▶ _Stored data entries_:
■ ■ ■ ■ ■
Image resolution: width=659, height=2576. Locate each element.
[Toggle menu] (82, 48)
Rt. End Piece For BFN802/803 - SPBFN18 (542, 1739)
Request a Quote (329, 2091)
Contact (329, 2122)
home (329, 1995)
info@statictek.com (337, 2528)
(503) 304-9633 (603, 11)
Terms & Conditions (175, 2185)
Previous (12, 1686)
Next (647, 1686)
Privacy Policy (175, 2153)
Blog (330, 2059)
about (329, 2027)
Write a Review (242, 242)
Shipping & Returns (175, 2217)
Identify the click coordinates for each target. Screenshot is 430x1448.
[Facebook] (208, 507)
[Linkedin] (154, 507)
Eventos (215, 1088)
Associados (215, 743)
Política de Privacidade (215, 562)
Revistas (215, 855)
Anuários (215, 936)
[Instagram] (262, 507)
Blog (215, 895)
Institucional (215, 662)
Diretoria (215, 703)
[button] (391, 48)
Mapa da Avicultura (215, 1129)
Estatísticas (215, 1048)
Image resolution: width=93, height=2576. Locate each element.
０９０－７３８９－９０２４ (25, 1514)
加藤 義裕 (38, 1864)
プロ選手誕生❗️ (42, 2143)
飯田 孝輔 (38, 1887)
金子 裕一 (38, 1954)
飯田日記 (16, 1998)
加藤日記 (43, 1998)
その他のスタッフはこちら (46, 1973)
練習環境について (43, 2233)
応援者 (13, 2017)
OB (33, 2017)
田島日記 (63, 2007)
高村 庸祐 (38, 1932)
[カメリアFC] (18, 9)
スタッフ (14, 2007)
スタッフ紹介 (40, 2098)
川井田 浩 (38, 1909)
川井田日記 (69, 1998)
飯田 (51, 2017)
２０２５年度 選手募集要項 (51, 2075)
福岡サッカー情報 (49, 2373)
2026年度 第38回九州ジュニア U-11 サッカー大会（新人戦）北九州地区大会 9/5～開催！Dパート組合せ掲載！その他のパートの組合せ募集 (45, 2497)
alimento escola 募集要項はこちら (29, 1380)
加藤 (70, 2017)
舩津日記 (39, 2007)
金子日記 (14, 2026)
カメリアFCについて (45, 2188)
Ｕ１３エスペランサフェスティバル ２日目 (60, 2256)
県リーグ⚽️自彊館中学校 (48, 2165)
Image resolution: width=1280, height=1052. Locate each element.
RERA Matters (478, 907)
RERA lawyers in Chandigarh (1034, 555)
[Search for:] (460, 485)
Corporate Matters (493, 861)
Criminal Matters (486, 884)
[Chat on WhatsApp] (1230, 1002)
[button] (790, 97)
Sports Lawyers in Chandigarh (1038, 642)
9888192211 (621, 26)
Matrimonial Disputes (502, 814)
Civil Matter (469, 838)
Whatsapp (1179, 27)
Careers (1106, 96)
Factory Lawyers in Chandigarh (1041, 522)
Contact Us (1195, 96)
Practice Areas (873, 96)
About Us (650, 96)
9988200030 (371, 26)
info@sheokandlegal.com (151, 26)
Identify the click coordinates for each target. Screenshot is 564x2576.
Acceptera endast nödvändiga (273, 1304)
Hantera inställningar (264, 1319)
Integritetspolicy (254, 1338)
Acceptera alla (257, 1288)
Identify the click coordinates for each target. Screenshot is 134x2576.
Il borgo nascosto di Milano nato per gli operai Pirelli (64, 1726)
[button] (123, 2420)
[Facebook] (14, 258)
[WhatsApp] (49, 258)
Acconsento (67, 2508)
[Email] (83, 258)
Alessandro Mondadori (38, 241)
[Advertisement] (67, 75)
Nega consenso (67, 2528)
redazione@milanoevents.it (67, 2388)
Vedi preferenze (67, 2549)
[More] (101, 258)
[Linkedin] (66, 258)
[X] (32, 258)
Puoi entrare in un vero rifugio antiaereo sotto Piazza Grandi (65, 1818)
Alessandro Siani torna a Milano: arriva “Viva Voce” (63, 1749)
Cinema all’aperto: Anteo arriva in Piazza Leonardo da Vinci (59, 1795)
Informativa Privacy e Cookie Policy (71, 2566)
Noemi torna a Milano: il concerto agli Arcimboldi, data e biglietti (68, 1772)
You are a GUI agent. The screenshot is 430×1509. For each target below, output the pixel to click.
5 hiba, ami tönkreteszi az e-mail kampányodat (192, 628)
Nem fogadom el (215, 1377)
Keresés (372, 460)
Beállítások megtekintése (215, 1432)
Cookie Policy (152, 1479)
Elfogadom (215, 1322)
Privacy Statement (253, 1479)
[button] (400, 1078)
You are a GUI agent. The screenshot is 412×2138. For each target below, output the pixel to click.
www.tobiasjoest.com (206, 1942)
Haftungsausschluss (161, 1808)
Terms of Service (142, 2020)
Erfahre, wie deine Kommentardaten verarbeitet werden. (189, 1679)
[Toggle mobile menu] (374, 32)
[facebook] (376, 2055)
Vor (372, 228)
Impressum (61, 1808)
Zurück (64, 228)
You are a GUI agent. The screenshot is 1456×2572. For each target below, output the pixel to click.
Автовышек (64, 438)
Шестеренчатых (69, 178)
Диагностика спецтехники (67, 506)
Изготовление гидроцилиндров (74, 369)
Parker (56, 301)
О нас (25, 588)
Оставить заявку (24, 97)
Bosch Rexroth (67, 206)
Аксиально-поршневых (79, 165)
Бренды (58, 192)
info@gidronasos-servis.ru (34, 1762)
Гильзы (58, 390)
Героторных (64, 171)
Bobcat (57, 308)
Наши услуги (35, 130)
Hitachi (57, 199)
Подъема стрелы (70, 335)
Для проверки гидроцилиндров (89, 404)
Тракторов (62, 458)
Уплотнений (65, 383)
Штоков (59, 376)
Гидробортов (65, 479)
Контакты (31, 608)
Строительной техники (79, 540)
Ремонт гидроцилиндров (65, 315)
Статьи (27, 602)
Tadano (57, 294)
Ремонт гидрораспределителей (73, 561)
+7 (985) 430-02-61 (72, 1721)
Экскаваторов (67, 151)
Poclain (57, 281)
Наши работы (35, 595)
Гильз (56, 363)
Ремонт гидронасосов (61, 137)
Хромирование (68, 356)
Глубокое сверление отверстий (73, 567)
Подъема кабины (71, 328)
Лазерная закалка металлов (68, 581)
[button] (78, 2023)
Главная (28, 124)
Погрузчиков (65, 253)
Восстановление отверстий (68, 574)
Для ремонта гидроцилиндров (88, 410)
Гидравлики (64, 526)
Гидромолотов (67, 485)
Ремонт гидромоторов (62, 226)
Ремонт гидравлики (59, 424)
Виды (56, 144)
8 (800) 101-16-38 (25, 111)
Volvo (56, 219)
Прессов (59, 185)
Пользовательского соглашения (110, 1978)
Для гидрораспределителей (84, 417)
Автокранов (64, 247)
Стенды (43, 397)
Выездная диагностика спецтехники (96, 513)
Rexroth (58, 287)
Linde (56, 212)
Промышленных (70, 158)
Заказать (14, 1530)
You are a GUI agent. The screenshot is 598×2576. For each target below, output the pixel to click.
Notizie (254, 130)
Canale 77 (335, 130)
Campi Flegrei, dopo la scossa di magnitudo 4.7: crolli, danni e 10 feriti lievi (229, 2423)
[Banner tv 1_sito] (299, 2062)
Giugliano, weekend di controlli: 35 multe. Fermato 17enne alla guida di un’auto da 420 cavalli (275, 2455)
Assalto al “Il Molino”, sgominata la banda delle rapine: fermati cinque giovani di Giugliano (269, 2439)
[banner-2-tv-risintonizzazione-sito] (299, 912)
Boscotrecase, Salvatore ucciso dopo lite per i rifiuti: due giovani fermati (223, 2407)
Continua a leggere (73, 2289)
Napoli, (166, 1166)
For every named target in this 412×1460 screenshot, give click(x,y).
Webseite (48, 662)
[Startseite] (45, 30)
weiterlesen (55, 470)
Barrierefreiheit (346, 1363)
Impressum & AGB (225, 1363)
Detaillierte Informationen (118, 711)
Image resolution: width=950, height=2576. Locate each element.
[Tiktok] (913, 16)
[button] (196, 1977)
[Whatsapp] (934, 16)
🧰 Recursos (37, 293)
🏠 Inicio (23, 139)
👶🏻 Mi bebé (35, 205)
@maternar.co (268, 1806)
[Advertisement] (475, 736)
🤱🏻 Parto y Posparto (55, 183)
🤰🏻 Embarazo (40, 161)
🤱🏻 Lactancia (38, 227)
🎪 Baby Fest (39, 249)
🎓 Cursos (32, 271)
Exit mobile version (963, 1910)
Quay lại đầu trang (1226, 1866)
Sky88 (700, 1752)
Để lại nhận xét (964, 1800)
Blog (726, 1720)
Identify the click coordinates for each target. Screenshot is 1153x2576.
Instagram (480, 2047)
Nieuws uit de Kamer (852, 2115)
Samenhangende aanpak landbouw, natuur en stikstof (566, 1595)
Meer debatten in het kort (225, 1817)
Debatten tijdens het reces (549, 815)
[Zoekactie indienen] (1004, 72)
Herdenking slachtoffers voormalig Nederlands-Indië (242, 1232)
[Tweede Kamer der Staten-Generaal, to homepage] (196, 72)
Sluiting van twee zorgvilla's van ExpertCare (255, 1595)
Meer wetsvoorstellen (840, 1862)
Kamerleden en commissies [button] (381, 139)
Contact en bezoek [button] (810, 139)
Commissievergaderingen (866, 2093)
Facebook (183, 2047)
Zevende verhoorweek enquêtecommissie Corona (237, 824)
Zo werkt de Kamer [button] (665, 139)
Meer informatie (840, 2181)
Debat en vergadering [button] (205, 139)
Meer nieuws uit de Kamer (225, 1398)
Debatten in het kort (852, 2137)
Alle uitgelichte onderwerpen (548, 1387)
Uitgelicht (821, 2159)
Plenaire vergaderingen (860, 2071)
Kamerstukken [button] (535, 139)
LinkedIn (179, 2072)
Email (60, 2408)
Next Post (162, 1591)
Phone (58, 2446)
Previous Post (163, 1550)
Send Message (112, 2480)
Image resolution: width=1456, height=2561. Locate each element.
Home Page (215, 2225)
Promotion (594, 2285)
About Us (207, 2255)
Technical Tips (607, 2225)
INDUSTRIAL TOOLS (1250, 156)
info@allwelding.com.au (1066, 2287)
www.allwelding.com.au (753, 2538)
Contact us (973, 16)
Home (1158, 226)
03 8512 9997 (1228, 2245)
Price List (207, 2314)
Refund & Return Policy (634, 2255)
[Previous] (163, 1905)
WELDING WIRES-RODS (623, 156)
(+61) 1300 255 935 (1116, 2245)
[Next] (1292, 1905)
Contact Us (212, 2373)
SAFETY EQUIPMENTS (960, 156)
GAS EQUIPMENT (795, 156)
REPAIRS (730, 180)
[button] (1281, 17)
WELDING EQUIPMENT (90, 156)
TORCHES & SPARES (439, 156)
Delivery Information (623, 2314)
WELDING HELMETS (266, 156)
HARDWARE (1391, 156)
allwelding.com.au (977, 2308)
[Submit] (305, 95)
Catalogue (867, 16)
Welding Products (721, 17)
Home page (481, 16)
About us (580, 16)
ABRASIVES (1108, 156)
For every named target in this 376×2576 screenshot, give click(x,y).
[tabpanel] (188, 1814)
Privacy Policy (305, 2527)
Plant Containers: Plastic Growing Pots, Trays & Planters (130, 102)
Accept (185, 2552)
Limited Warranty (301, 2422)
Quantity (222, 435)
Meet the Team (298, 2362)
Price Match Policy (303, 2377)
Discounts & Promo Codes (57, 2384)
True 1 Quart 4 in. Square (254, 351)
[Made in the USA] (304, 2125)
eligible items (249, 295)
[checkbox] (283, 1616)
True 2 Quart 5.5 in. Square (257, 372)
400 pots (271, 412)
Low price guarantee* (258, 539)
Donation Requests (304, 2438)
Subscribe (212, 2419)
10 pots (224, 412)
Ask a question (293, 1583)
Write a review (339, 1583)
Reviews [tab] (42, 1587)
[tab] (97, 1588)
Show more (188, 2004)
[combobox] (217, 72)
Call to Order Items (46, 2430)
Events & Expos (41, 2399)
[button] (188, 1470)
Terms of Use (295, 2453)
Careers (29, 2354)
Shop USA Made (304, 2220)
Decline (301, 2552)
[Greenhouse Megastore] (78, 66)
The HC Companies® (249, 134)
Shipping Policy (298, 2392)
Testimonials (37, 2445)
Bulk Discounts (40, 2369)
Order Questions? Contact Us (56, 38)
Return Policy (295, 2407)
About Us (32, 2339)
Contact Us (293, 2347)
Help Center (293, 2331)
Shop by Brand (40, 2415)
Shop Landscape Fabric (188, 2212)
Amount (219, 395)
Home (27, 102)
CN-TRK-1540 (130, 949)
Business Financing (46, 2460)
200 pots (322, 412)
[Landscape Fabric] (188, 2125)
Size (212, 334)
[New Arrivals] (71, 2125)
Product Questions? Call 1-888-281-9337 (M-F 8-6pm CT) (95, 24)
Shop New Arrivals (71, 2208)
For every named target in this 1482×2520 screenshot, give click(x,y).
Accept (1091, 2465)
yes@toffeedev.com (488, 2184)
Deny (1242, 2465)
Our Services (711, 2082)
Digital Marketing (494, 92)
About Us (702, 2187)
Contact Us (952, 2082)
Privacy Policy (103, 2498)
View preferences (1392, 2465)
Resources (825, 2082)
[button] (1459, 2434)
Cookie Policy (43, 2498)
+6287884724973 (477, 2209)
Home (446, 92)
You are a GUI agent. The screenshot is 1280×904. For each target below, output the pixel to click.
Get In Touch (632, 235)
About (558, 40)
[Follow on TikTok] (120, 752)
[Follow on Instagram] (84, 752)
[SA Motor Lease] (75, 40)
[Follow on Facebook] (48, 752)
■ ■ ■ ■ ■
▶ _YOUR GOAL_: Reproduce only the lines above spanning from the line containing "[Instagram] (262, 507)" through the line containing "info@sheokandlegal.com (151, 26)", word for word.

▶ _OUTPUT OF THE TASK_:
[Instagram] (262, 507)
Blog (215, 895)
Institucional (215, 662)
Diretoria (215, 703)
[button] (391, 48)
Mapa da Avicultura (215, 1129)
Estatísticas (215, 1048)
Image resolution: width=93, height=2576. Locate each element.
０９０－７３８９－９０２４ (25, 1514)
加藤 義裕 (38, 1864)
プロ選手誕生❗️ (42, 2143)
飯田 孝輔 (38, 1887)
金子 裕一 (38, 1954)
飯田日記 (16, 1998)
加藤日記 (43, 1998)
その他のスタッフはこちら (46, 1973)
練習環境について (43, 2233)
応援者 (13, 2017)
OB (33, 2017)
田島日記 (63, 2007)
高村 庸祐 (38, 1932)
[カメリアFC] (18, 9)
スタッフ (14, 2007)
スタッフ紹介 (40, 2098)
川井田 浩 (38, 1909)
川井田日記 (69, 1998)
飯田 (51, 2017)
２０２５年度 選手募集要項 (51, 2075)
福岡サッカー情報 (49, 2373)
2026年度 第38回九州ジュニア U-11 サッカー大会（新人戦）北九州地区大会 9/5～開催！Dパート組合せ掲載！その他のパートの組合せ募集 (45, 2497)
alimento escola 募集要項はこちら (29, 1380)
加藤 (70, 2017)
舩津日記 (39, 2007)
金子日記 (14, 2026)
カメリアFCについて (45, 2188)
Ｕ１３エスペランサフェスティバル ２日目 (60, 2256)
県リーグ⚽️自彊館中学校 (48, 2165)
Image resolution: width=1280, height=1052. Locate each element.
RERA Matters (478, 907)
RERA lawyers in Chandigarh (1034, 555)
[Search for:] (460, 485)
Corporate Matters (493, 861)
Criminal Matters (486, 884)
[Chat on WhatsApp] (1230, 1002)
[button] (790, 97)
Sports Lawyers in Chandigarh (1038, 642)
9888192211 (621, 26)
Matrimonial Disputes (502, 814)
Civil Matter (469, 838)
Whatsapp (1179, 27)
Careers (1106, 96)
Factory Lawyers in Chandigarh (1041, 522)
Contact Us (1195, 96)
Practice Areas (873, 96)
About Us (650, 96)
9988200030 (371, 26)
info@sheokandlegal.com (151, 26)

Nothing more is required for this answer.